FJP: Egyptians will stand against SCAF

News article, posted 06.19.2012, from Egypt, in:
FJP: Egyptians will stand against SCAF (Photo: Al-Masry Al-Youm)

The Egyptian people will fight for democracy against the Supreme Council of the Armed Forces’ recent attempts to stage a coup for power, said the Muslim Brotherhood’s Freedom and Justice Party (FJP) on Monday.

The FJP’s warnings came after the recent dissolution of the Islamist-dominated Parliament and the issuance of a complementary constitutional declaration that diminishes the powers of the next president. According to preliminary results, the FJP's candidate Mohamed Morsy will most likely be the incoming president.

 "The Egyptian people will not stop making sacrifices, and will continue the revolution in order to ensure their sovereignty and prevent the domination of the SCAF and their coup against democracy," said a statement released by the FJP.

"The issuance of a complementary constitutional declaration is completely unacceptable because this is no longer within [SCAF's] powers, and the SCAF shall adhere to their promises to the people and hand over the executive authority to the elected president,” the FJP continued.

The party pledged to participate in "all popular events against the constitutional coup and the dissolution of Parliament, starting Tuesday," in reference to  expected protests.

Later, the Muslim Brotherhood also announced participation in Tuesday protests.

Muslim Brotherhood sources said that FJP MPs intend to enter the parliament building on Tuesday to hold a parliamentary session. If prevented from doing so, the session will be held in Tahrir Square.

Sources who spoke on condition of anonymity added that if the session is held in Tahrir Square, it will be attended by Mohamed Morsy until his victory is officially announced, and he is sworn in before the square.

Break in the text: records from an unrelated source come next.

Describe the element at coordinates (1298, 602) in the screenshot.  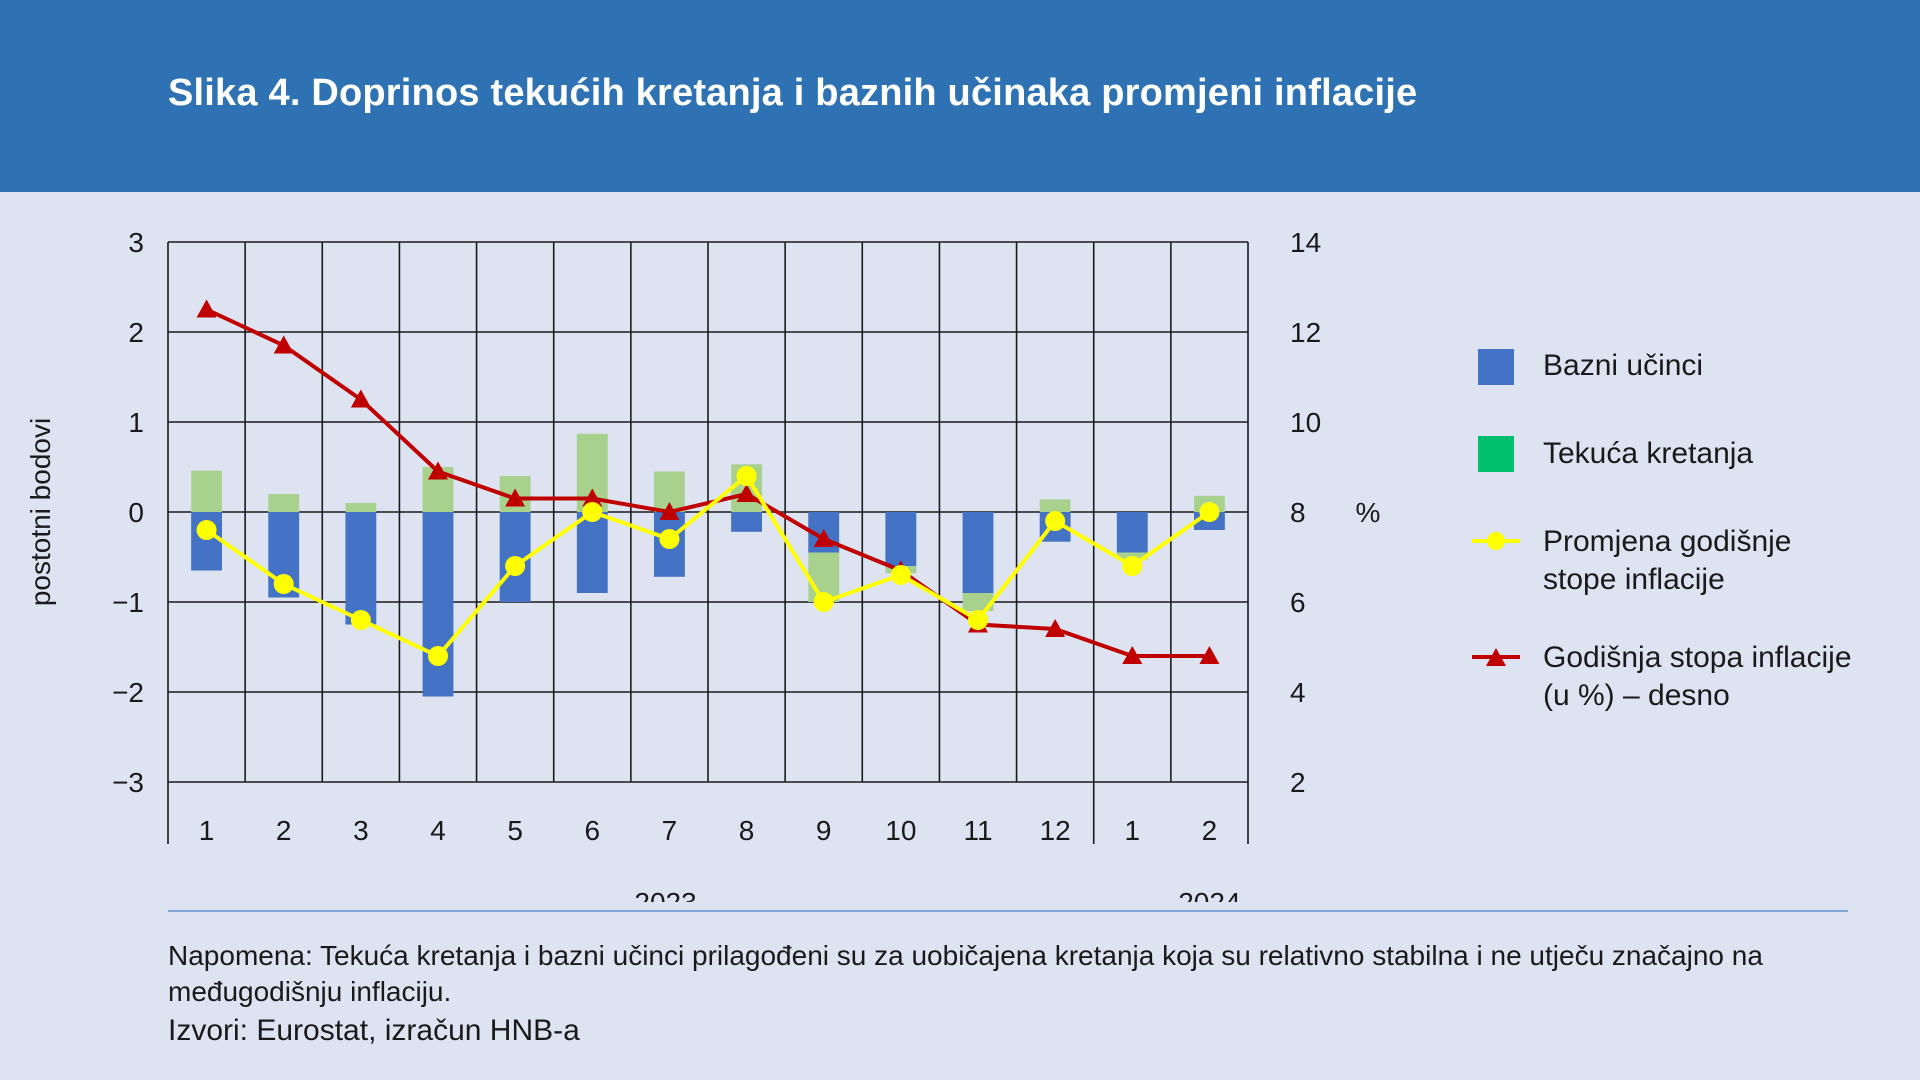
I see `y2-tick-label: 6` at that location.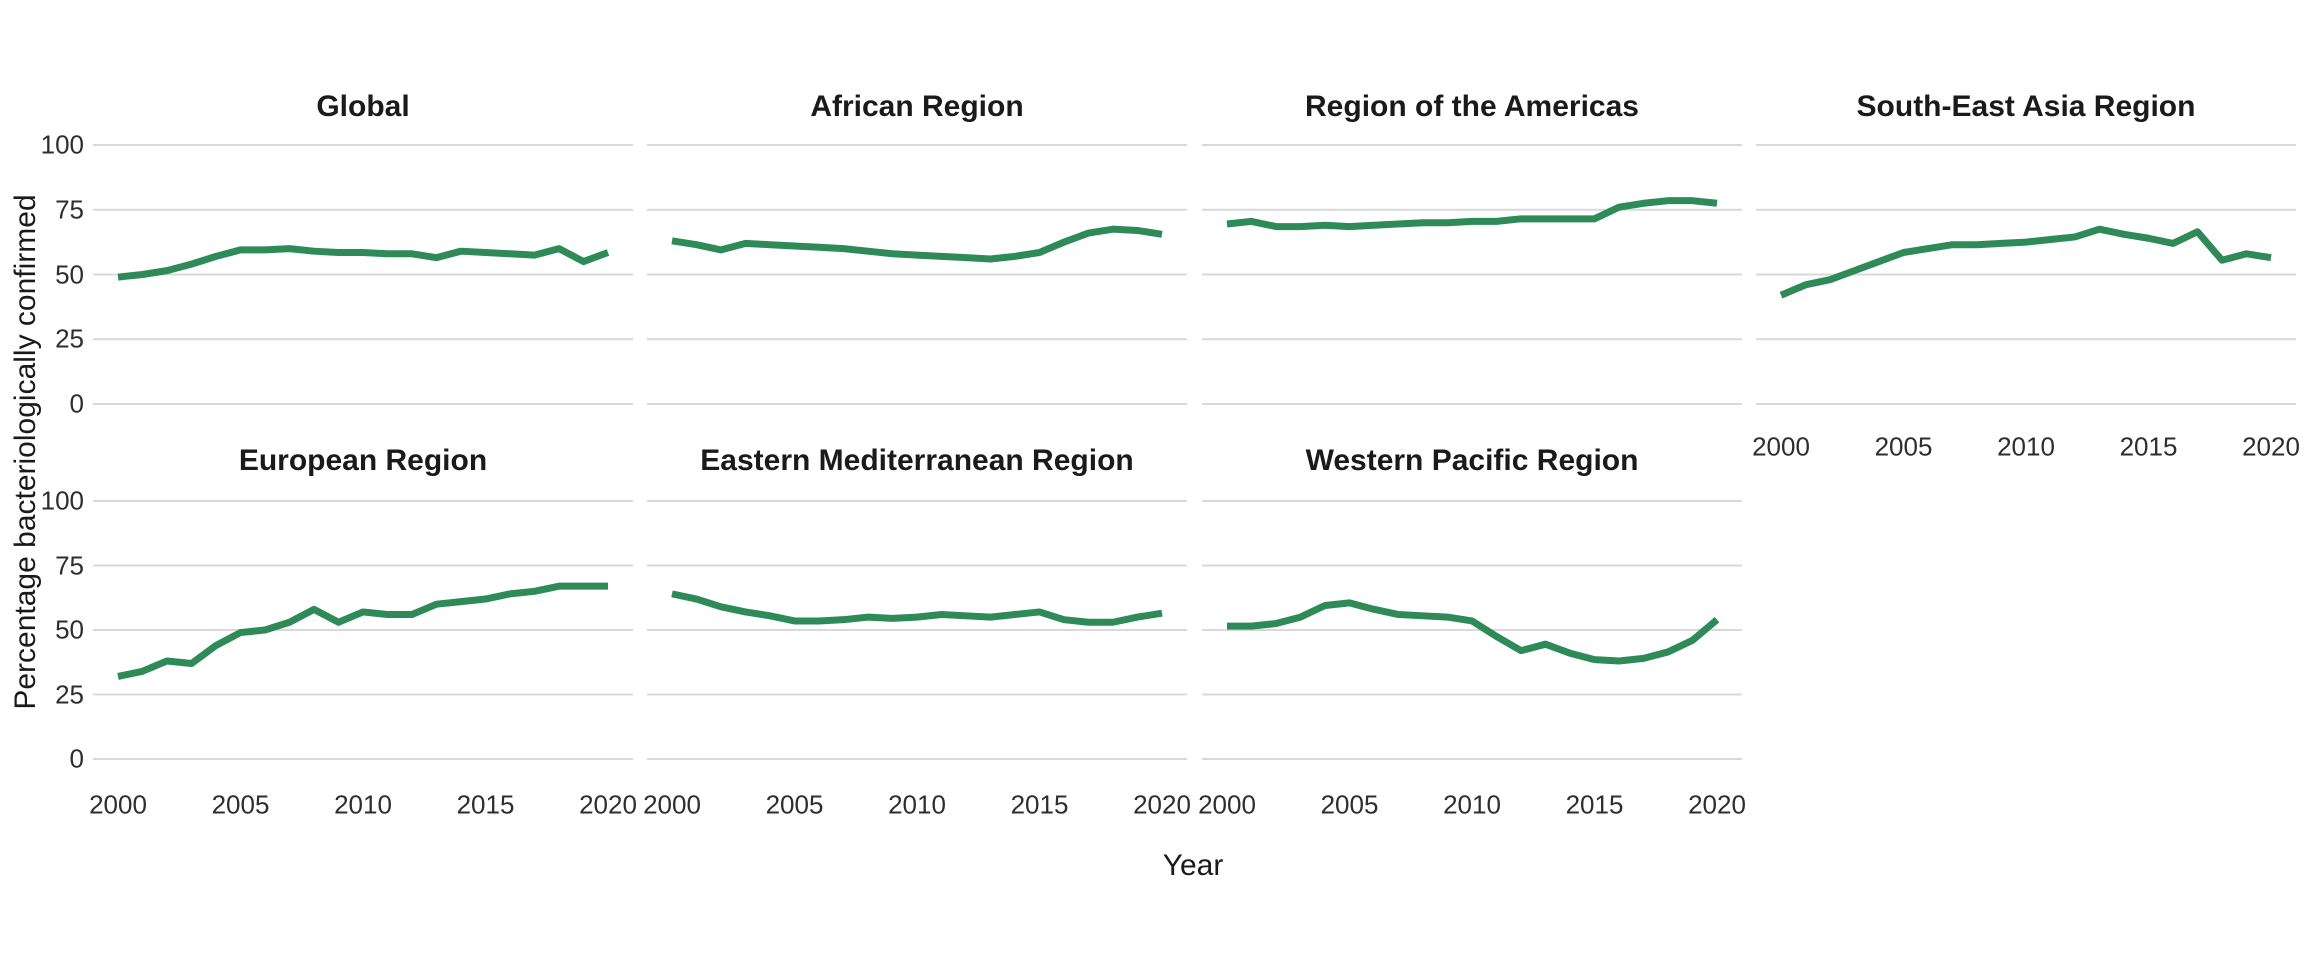 The width and height of the screenshot is (2304, 960). Describe the element at coordinates (917, 460) in the screenshot. I see `panel-title-eastern-mediterranean-region: Eastern Mediterranean Region` at that location.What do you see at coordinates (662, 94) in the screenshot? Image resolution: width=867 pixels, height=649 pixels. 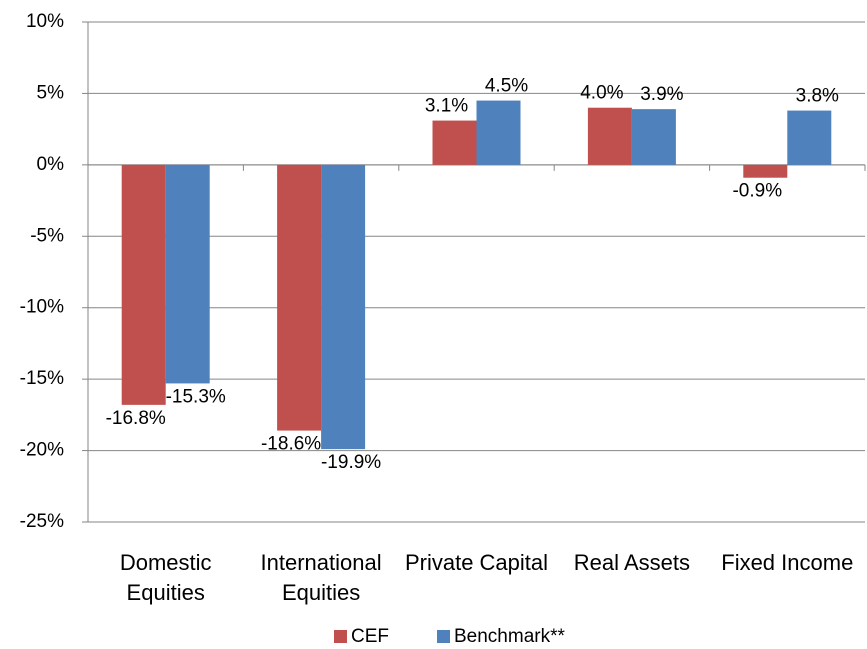 I see `data-label: 3.9%` at bounding box center [662, 94].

"The SCAF is the third party who leads the counter-revolution," MP Saber Abouel Fotouh from the Freedom of Justice Party told Al-Masry Al-Youm. He added, "That is what the course of events suggests, such as the justice minister granting the military the right to arrest citizens, the dissolution of Parliament, [the verdict of] the unconstitutionality of the Political Isolation Law, and finally the complementary constitutional declaration which strips the authorities of the incoming president.”